I grew up in Philadelphia in an era where rooting for the Phillies was painful. That cherry red hat with the white frilly italicized “P” on the front symbolized a team that was almost guaranteed to lose more games than they won each year. And their red pinstripe uniforms looked more like pajamas, befitting a team that played like it had just rolled out of bed. There were only two star caliber players on the team of my early youth, the fleet-footed center fielder Richie Ashburn and the bionic armed starting pitcher Robin Roberts. Perhaps more on Roberts another day, but the player I idolized was the one I was guaranteed to see any time my father took me to Connie Mack Stadium, and that was Ashburn. I put a bid on an Ashburn collage at the auction at the ballpark last week, but I didn’t pursue it aggressively because the Rite Aid logo cheapened it a bit for me. I noticed the same print available online through eBay at a more reasonable cost, and I still fancy it because it has the reproduction of all of his cards rimming the exterior a fine watercolor rendering of the most effective leadoff hitter in the Phillies 134 year history.

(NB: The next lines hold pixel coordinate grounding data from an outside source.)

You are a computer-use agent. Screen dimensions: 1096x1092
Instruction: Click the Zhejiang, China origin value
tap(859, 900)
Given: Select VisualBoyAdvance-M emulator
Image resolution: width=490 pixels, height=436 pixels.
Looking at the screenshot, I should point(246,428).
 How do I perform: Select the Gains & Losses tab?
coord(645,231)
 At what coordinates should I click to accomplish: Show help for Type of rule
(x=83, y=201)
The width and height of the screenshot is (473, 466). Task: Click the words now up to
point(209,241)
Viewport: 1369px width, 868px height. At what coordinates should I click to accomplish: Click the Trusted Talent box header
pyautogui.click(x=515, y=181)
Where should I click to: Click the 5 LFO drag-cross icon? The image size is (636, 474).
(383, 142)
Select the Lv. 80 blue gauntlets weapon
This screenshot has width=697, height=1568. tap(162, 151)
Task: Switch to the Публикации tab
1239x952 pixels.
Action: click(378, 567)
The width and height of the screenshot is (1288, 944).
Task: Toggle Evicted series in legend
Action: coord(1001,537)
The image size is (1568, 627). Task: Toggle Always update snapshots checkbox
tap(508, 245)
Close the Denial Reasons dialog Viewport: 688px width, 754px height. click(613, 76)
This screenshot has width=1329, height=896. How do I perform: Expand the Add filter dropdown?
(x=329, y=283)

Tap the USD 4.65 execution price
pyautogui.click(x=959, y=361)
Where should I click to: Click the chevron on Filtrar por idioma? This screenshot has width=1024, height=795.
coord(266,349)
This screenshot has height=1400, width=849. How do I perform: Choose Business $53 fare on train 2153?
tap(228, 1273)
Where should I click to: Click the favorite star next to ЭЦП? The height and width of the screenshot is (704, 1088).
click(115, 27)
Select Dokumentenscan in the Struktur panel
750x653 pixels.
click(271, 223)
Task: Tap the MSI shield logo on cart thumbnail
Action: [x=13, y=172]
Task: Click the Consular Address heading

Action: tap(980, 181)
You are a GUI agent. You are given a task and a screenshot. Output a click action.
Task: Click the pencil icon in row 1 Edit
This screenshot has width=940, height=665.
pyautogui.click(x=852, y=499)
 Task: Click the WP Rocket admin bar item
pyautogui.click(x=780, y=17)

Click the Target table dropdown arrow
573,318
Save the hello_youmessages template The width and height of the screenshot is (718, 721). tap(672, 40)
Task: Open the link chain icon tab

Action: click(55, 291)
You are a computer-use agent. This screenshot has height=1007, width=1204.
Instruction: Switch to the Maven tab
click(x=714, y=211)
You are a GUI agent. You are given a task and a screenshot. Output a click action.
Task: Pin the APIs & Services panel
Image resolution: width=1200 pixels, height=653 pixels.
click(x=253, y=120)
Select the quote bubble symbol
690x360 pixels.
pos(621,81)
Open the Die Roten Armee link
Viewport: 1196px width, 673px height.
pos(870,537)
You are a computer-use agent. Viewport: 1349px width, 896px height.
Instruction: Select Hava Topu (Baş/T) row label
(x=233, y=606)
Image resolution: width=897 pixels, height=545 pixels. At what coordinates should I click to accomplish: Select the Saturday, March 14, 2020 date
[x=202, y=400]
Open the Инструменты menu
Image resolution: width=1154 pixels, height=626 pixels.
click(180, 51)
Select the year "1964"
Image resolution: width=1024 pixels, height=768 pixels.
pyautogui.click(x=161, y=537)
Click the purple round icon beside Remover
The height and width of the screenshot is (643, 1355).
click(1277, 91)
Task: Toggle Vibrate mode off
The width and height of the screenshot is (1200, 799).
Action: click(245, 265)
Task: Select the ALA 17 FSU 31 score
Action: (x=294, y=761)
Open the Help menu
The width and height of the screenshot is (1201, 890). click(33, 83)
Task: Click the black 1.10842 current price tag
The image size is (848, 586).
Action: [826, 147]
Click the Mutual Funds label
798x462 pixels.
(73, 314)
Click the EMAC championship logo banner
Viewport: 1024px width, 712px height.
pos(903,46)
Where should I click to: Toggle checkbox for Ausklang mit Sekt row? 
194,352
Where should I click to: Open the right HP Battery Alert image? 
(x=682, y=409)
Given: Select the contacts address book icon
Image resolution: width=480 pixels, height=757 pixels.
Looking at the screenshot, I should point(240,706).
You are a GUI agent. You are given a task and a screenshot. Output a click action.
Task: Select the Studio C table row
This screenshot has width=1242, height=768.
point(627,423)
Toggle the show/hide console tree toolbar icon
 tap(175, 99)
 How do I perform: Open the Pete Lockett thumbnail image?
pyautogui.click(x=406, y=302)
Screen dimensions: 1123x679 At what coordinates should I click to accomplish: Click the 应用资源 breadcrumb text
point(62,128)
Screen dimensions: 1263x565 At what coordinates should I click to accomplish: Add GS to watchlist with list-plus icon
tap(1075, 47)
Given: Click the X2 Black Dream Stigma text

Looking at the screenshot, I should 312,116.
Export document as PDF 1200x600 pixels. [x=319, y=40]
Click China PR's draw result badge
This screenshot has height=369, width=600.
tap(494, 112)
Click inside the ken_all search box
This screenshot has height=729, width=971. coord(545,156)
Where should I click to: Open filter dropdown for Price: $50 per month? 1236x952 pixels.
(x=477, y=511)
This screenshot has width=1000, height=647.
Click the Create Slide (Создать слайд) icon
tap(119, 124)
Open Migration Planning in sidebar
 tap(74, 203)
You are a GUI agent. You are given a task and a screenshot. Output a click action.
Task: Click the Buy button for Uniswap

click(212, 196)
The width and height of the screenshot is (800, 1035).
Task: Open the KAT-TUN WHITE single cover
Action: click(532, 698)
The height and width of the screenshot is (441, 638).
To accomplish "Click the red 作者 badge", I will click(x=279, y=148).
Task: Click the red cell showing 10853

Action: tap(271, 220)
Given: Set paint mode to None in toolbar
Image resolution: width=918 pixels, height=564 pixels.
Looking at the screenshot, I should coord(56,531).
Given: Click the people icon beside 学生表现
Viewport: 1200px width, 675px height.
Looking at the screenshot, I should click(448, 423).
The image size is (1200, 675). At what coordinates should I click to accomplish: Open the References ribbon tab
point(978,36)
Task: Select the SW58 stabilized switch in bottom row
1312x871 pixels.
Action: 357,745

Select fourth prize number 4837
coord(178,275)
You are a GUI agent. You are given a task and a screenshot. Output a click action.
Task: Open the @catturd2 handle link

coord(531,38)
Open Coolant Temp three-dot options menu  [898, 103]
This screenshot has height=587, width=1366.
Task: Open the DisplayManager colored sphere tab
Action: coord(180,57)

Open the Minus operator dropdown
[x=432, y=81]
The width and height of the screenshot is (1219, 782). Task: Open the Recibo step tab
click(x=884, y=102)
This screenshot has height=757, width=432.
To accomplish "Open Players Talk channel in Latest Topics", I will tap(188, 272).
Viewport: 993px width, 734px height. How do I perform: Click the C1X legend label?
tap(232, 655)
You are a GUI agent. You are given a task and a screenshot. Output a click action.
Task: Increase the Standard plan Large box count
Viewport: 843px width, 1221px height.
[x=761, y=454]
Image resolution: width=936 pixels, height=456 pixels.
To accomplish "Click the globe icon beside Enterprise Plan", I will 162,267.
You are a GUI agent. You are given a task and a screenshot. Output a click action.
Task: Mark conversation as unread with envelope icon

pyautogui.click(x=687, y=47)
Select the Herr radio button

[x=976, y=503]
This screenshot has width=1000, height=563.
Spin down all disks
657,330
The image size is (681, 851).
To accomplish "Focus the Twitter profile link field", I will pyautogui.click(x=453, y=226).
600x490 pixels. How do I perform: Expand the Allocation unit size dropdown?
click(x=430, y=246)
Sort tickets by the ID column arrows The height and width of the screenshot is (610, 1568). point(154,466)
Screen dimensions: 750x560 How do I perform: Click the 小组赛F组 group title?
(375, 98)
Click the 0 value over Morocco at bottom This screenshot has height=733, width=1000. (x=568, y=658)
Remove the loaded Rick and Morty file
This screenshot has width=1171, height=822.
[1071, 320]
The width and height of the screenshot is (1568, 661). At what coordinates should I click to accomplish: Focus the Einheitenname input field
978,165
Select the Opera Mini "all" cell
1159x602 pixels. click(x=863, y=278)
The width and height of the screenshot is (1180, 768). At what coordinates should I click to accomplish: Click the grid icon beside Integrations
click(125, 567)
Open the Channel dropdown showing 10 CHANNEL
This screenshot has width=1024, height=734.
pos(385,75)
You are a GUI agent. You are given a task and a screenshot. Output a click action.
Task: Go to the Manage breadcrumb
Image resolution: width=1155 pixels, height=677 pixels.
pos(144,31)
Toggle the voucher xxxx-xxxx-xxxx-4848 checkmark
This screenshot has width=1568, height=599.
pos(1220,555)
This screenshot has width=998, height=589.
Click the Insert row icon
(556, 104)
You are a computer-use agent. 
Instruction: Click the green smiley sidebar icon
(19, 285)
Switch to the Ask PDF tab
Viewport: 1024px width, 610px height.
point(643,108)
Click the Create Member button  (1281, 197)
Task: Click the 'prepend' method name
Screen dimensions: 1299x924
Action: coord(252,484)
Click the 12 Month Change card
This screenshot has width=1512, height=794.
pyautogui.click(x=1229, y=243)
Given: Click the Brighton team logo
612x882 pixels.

The collage begins on the upper left with Ashburn’s card from 1948. I couldn’t find it online, other than as part of this commemorative set – it’s the card on your far right.
Here is a Mitchell & Ness reproduction of the 1948 uniform that Ashburn wore, breaking in that year with his signature #1 that he wore his entire career.
Interestingly the first time the Phillies brought back those vintage 1948 uniforms was as an alternate jersey for daytime home games in 2008, and it clearly brought them luck in winning only their second World Series in franchise history. Here is a shot of Jimmy Rollins and Cole Hamels modeling those spiffy red, white and blue uniforms.
Richie’s 1950 Bowman card is pictured here, with a graphic design look and a plain appearance that they would wear to a four games to one World Series sweep at the hands of the New York Yankees that year.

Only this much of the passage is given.